HUB de la BPI FRANCE, 9 février 2016
Organisé par Areeba REHMAN, fondatrice de Fretbay et animés par :
> Antoine BEYER, Chercheur à l’IFSTAR
> Jean David CHAMBOREDON, Président France Digitale
> Frédéric KLOTZ, Fondateur Openyourweb
> Christophe POUTIERS, Directeur Supply Chain Bazarchic
> Areeba REHMAN, Fondatrice Fretbay
Jean-David CHAMBOREDON, Président France Digitale, introduit la conférence en évoquant le phénomène développé autour de l’économie collaborative. Il explique que cette nouvelle expression apparut en France regroupe beaucoup de choses : par exemple il existe deux différents grands concepts mais qui parfois s’entrecoupent en définissant cette économie :
> L’économie de partage (exemple Blablacar, où les gens partagent des frais, une activité).
> L’économie on-demand (exemple Uber).
Ces deux concepts prennent de l’ampleur et sont définis comme un « ouragan » sur notre économie devenant inéluctable.
Place de la logistique et du transport dans la stratégie d’un e-commerçant
Est-ce que Fretbay est innovant comme outil ?
Areeba REHMAN – Avec Fretbay nous avons développé un véritable outil de travail pour les entreprises de transport et de déménagement qui leurs permets d’optimiser leurs tournées et donc d’éviter de rouler à vide. En effet, en France 25 % des camions roulent à vide et plus de 50 % à moitié rempli. En gardant ces chiffres en tête nous avons donc décidé de mettre en place un outil qui permet aux entreprises de transport et de déménagement d’optimiser leurs tournées et donc d’effectuer le maximum de groupage dans leur camion. Cet outil est innovant car nous avons été les premiers à le mettre en place en 2008, la digitalisation dans le monde du transport.

============

**Consigne écrite**
Recopiez fidèlement le passage du compte rendu sur l'économie collaborative, de « HUB de la BPI » à « frais, une activité). ».

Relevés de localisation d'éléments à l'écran
============

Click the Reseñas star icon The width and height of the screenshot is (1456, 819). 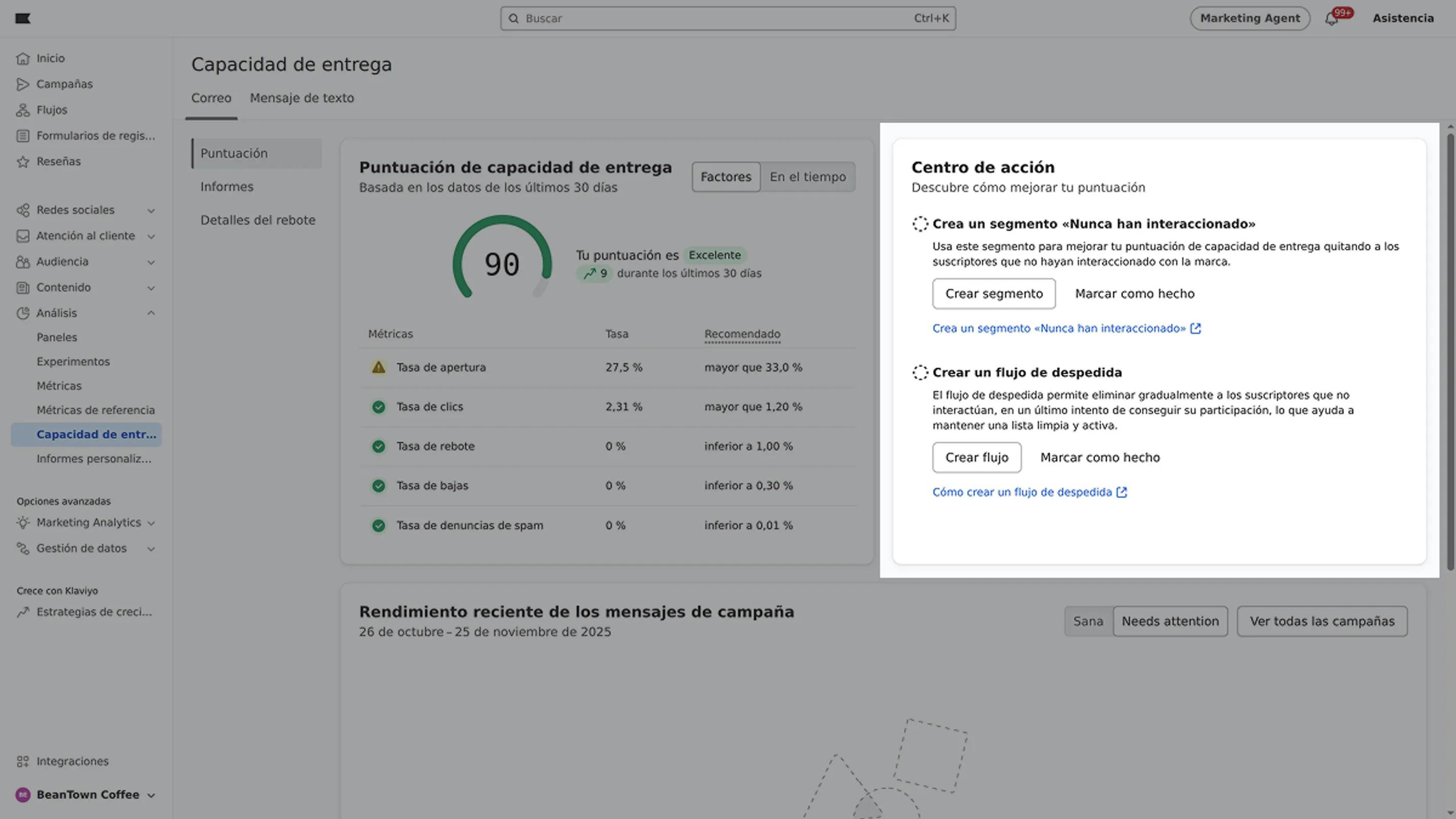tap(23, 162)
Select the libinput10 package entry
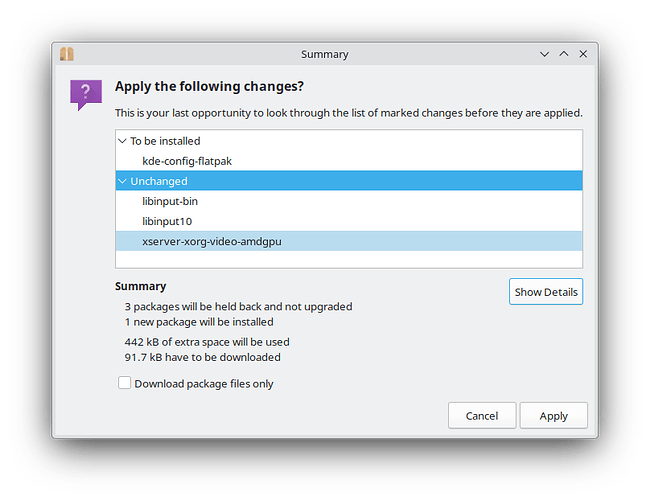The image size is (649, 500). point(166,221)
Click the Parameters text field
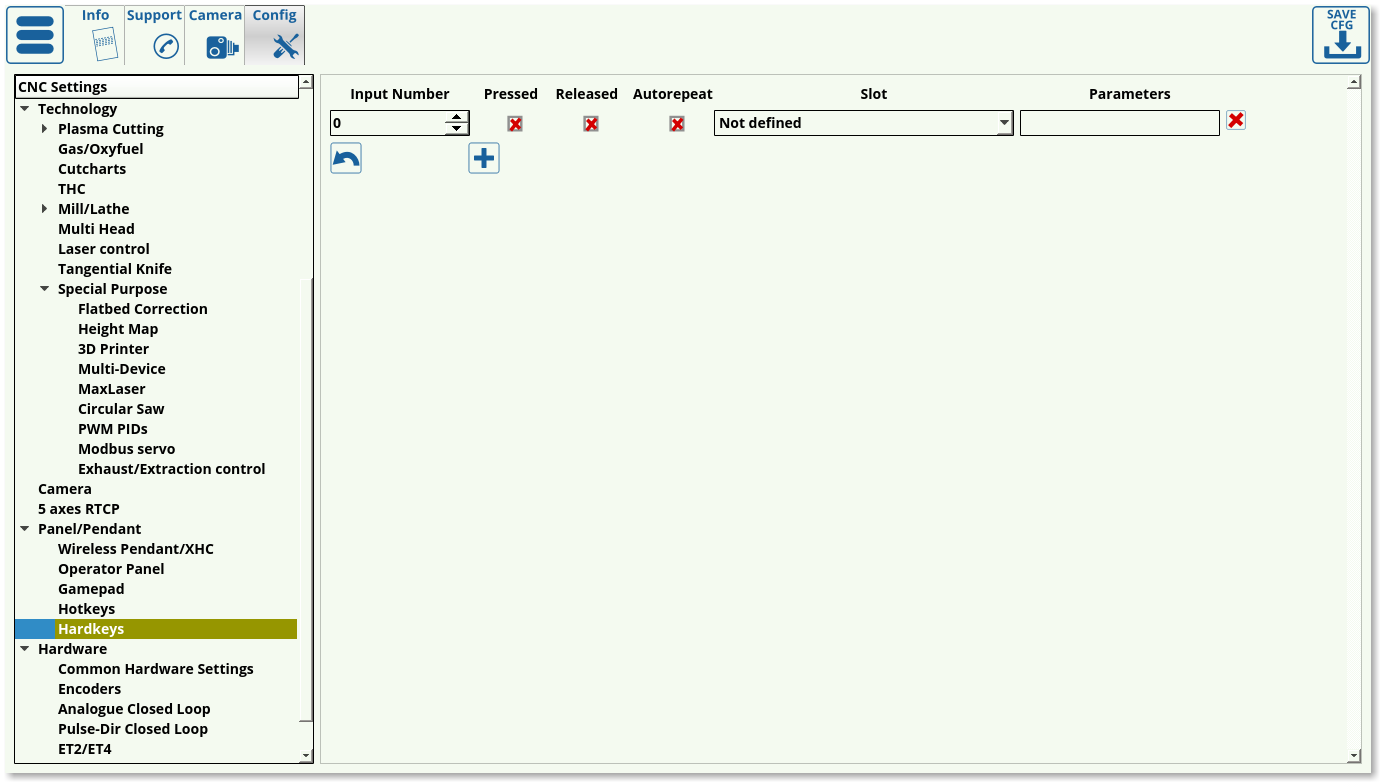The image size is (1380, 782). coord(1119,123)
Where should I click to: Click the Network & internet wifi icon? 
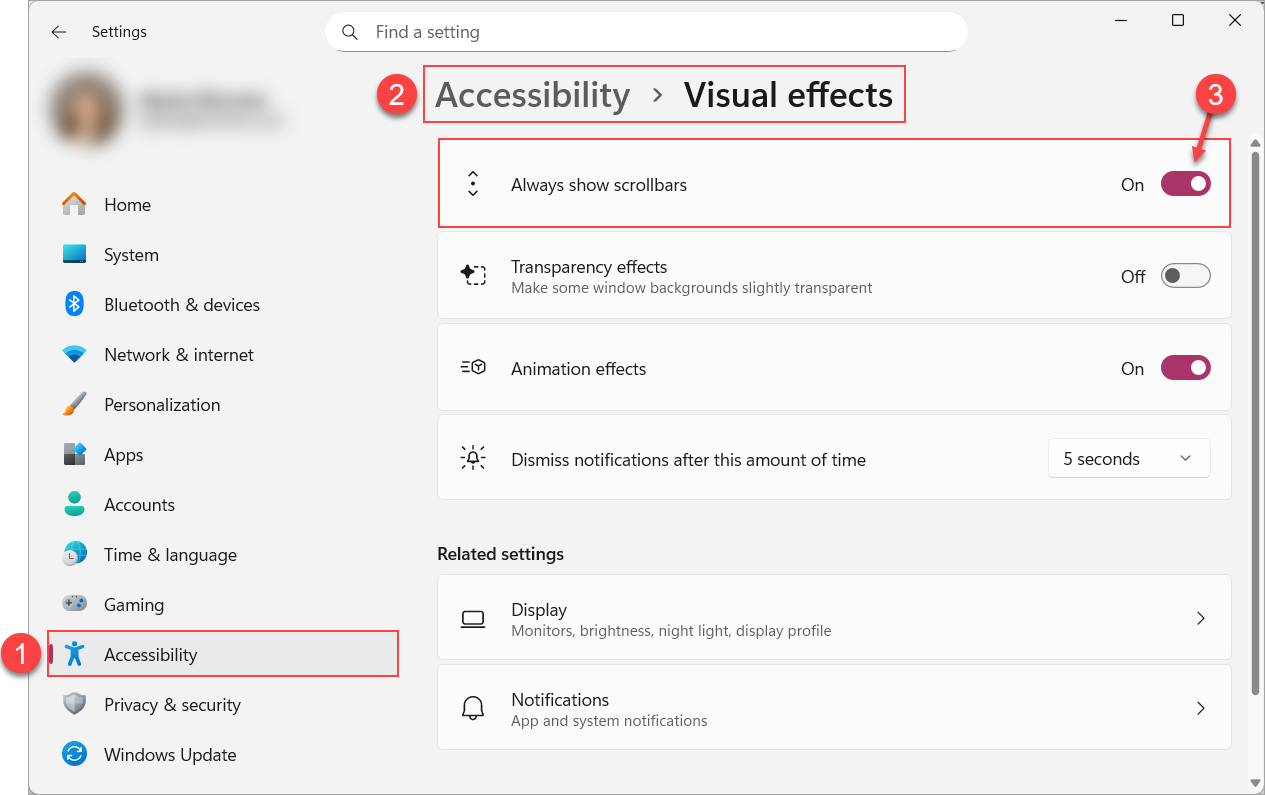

============

**Résultat obtenu**
HUB de la BPI FRANCE, 9 février 2016
Organisé par Areeba REHMAN, fondatrice de Fretbay et animés par :
> Antoine BEYER, Chercheur à l’IFSTAR
> Jean David CHAMBOREDON, Président France Digitale
> Frédéric KLOTZ, Fondateur Openyourweb
> Christophe POUTIERS, Directeur Supply Chain Bazarchic
> Areeba REHMAN, Fondatrice Fretbay
Jean-David CHAMBOREDON, Président France Digitale, introduit la conférence en évoquant le phénomène développé autour de l’économie collaborative. Il explique que cette nouvelle expression apparut en France regroupe beaucoup de choses : par exemple il existe deux différents grands concepts mais qui parfois s’entrecoupent en définissant cette économie :
> L’économie de partage (exemple Blablacar, où les gens partagent des frais, une activité).